As Andrea Prudente’s case against the state proceeds, a mixed outcome seems to be a real possibility. Not outright victory for either side but a legal victory for the state and a moral one for the pro-choice lobby which denies the legitimacy of the anti-abortion law.

The moral victory is more important. The argument over abortion law is ultimately political. It is won or lost over who commands the high ground. The protection of the unborn child’s right to life currently commands the moral support of the majority. If the Prudente case ends up weakening that support, a change in law is only a matter of time.

Prudente came to Malta from the US in the summer to celebrate her 16-week pregnancy. In Malta, trouble arose; medical checks at Mater Dei Hospital showed she had lost her amniotic fluid. She was kept under constant observation and her life was never in danger.
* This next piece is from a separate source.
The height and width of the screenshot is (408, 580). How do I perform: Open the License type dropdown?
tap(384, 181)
Nonetheless, Prudente and her partner, Jay Weeldreyer, claim she was treated with no concern for her fundamental rights. Prudente is suing the state, not the hospital, because she says that it’s the law that forced the hospital to act the way it did.
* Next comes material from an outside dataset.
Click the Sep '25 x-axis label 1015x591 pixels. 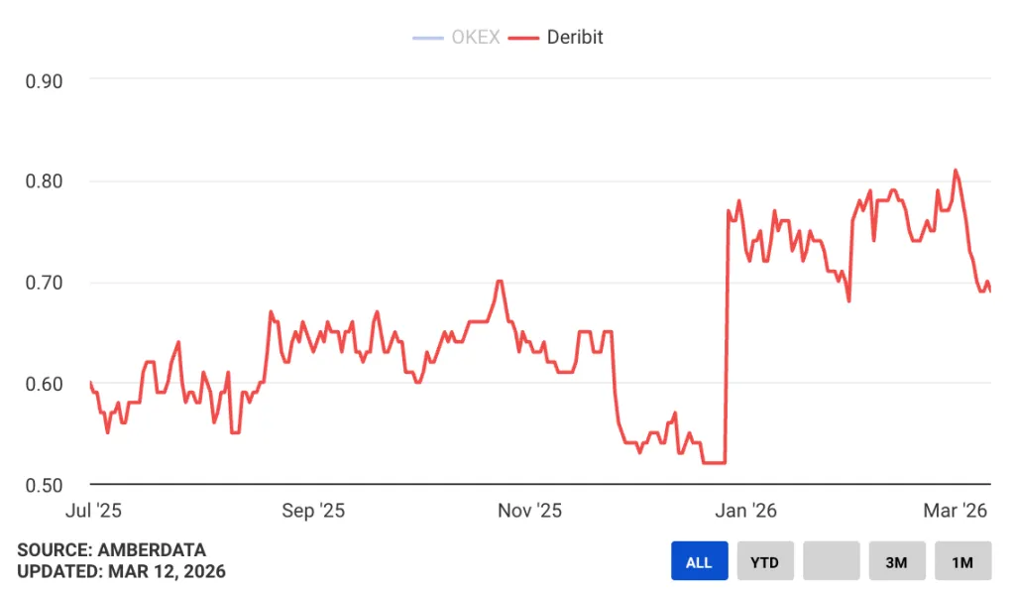coord(313,511)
The reported testimony, so far, suggests a more complicated picture. Maybe it was not the law but the medical protocols. Perhaps it wasn’t even the protocols but a failure to follow them.

Prudente has chosen not to testify in her case. She has been certified as suffering from severe post-traumatic stress disorder, testimony in itself.

However, Prudente gave the BBC an interview last summer. She described her experience as “terrifying”. She says a midwife told her that doctors would intervene to save her life when she was “on the brink of death” (in those very words). All this, while she was told that her baby had no chance of survival.

No one should have to undergo such an experience. The question is whether it’s what any woman would go through, given the law, or whether it happened because of the circumstances.

What Prudente says contrasts with what doctors say is the policy. John Mamo, president of the College of Obstetricians and Gynaecologists, told the BBC that doctors intervene as soon as there’s the slightest risk. There are some five such cases a year and there’s no question of waiting for imminent risk, let alone the brink of death. As for the chances of survival, studies vary; Mamo cited studies giving 10 to 40 per cent.

What Prudente heard, in her acute stress, isn’t necessarily what she was told. But Weeldreyer’s court testimony helps us understand why she heard what she did.

At a private hospital, before going to Mater Dei, they were told the baby had no chance of survival and she needed to go to Mater Dei immediately as she was in danger. US doctors, whom the couple got in touch with, also gave zero chances.

At Mater Dei, Weeldreyer says they were given no straight answers. The danger of infection was highlighted, presumably to underline why Prudente should not leave hospital.

Against this background, we can understand why Weeldreyer can credibly describe the entire experience as torture and how it sent Prudente into panic for her life.

We can also square this version with the doctors’. The danger to her life was underlined to get her to go, and stay, in a hospital; but, as long as she was under medical supervision, there was no actual danger.

Perhaps, there’s a midwife loose who needs to be taught what the English term ‘brink of death’ means- Ranier Fsadni

As for the stated chances of survival, there was no consensus because studies vary and which numbers you discount depends, in part, on what kind of liability you want to avoid.

A private hospital wants to make sure that if the baby is lost, the reason is pinned on the mother’s condition, not on its standard of care. A public hospital is obliged by law to make sure that it does all it can if there’s any chance of survival (and those chances are rarely zero).

What we’re left with are busy medics answering anguished questions with curt answers, perhaps overlooking that appropriate medical care includes giving extra attention to a woman whose mental state is challenged by the circumstances. (And, perhaps, there’s a midwife loose who needs to be taught what the English term ‘brink of death’ means.)

We can agree that no woman should have to go through this, let alone risk severe post-traumatic stress disorder, but still find it difficult to see court-grade proof that the determining cause was the law.

That’s why the legal case might end up being won by the state.

But the process that leads to winning the legal battle may well end up destroying the moral authority of the anti-abortion law. The law’s legitimacy is based on care for the dignity of all people and that means a wager that protecting the life of the unborn does not come at the expense of the dignity of women.

Here’s how the court case might undermine the credibility of that principle. First, the legal system itself is adversarial. It obliges the state to treat Prudente as someone whose testimony needs to be undermined.

Next, there is the particular legal strategy that’s being followed. The lawyer for the state pressed Weeldreyer on when Prudente’s “spotting” began. As it happens, this was before the trip and the answer may be of relevance for the purposes of legal fault.

But, from the perspective of respecting dignity, it is bitchy. Most of us end up in hospital because of our poor lifestyle choices; that doesn’t mean we don’t deserve to have our fundamental rights respected.

The moment that the defence of the anti-abortion law depends on an inquisition that seeks to blame a woman for the loss of her child is also the moment when the anti-abortion law will seem more about repression and less about care.

Then, the court might find for the state but the proceedings will, for many people, also confirm the picture of a legalistic, bureaucratic healthcare more concerned with form than with care and dignity.